## TEXTO CITADO
----

Claudio Ferrufino-Coqueugniot
Concedo un descanso al ocio. Leo Kaputt, de Curzio Malaparte, la belleza de un libro extraordinario. Comenzado en una aldea de Ucrania y finalizado en la elegante y delicada Suecia. Pienso.
El
pedregoso río de Arque se llevaba a menudo consigo las vías del tren. Con ellas
árboles, ovejas, vacas, pastores. Venía sin ruido la avenida, a diferencia de
la mazamorra que suena a garganta enferma de resfrío. Tarde ya cuando el agua
de cinco metros alcanzaba. Los oficios santos debían hacerse después, al
encontrar los cuerpos infaustos. Pero los eucaliptos susurran impasibles,
ajenos al plañidero grito de las madres. No despintan sus colores que iban
desde el verde ceniza al verde petróleo. Lo mismo con los molles. En la subida
hacia Oruro, en lugares como Orcoma y Aguascalientes, que también sufrían entonces
el embate del agua, las plantas de tumbos daban frutos amarillos, colgando como
pepitas de oro.
No estaban
aquí los plácidos canales de Estocolmo, país sin guerra por doscientos años,
sino gredas de distintos tonos, sutiles aromas de cedrón, tierra y lodo antes
de que atenazara la sequía y convirtiese el río Arque y el resto de los otros
en abandonadas rutas de grueso cascajo. Corrían negrillos por los cielos, y
tarajchis, chiwalos, kosñis o algún coquero. Jilgueros machos cabeza negra se
enfrascaban en las semillas de esa planta desconocida de preciosas flores.
Había una enfrente de la ventana de nuestro cuarto infantil. E iguales
jilgueros, mukusuas hembras marrones y machos dorados.
Los
ahijados de Villa Rivero llegaban con ofrendas de arrope y quesillo. Mi padre
aconsejaba a uno de ellos, el más viejo: “mucho ojo, Jeremías”. Y Jeremías era
tuerto.

----

## DATOS REGISTRADOS

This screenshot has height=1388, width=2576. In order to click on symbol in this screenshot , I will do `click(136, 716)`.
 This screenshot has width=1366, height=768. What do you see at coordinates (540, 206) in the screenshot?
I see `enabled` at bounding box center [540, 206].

----

## CONSIGNA ESCRITA A
Según el texto sobre el río Arque, ¿con qué ofrendas llegaban los ahijados de Villa Rivero?
## CONSIGNA ESCRITA B
Transcriba del texto sobre el río Arque el tramo que va desde "Claudio Ferrufino-Coqueugniot" hasta "delicada Suecia. Pienso.".
## CONSIGNA ESCRITA C
Prosiga el texto sobre el río Arque a partir del punto en que termina.
Las líneas registradas no tienen relación alguna con lo que aquí se solicita.

## RESPUESTA CORRECTA A
Llegaban con ofrendas de arrope y quesillo.

## RESPUESTA CORRECTA B
Claudio Ferrufino-Coqueugniot
Concedo un descanso al ocio. Leo Kaputt, de Curzio Malaparte, la belleza de un libro extraordinario. Comenzado en una aldea de Ucrania y finalizado en la elegante y delicada Suecia. Pienso.

## RESPUESTA CORRECTA C
El
nostálgico fantasma de Ucrania pasea por mi piso. Me obliga a poner la
canción que dice así: “When I find myself in times of trouble, Mother Mary comes
to me”. Las gradas que
descienden al cuarto piso permanecen oscuras. Silencio de fin de semana. Las
familias oran y copulan. Busco la luna colgando a manera de pendiente y no la
encuentro. En la terraza del octavo, con ojo telescopio, tampoco. A dos cuadras,
en la calle X, una juvenil poeta recita con vehemencia tal que asusta a la
noche y la convierte en tormenta. A cada relámpago brilla la cordillera.
Sombras atraviesan el aire convulsionado y diría que son murciélagos,
nosferatus de Allan Poe o de Charles Nodier. Brucolacos.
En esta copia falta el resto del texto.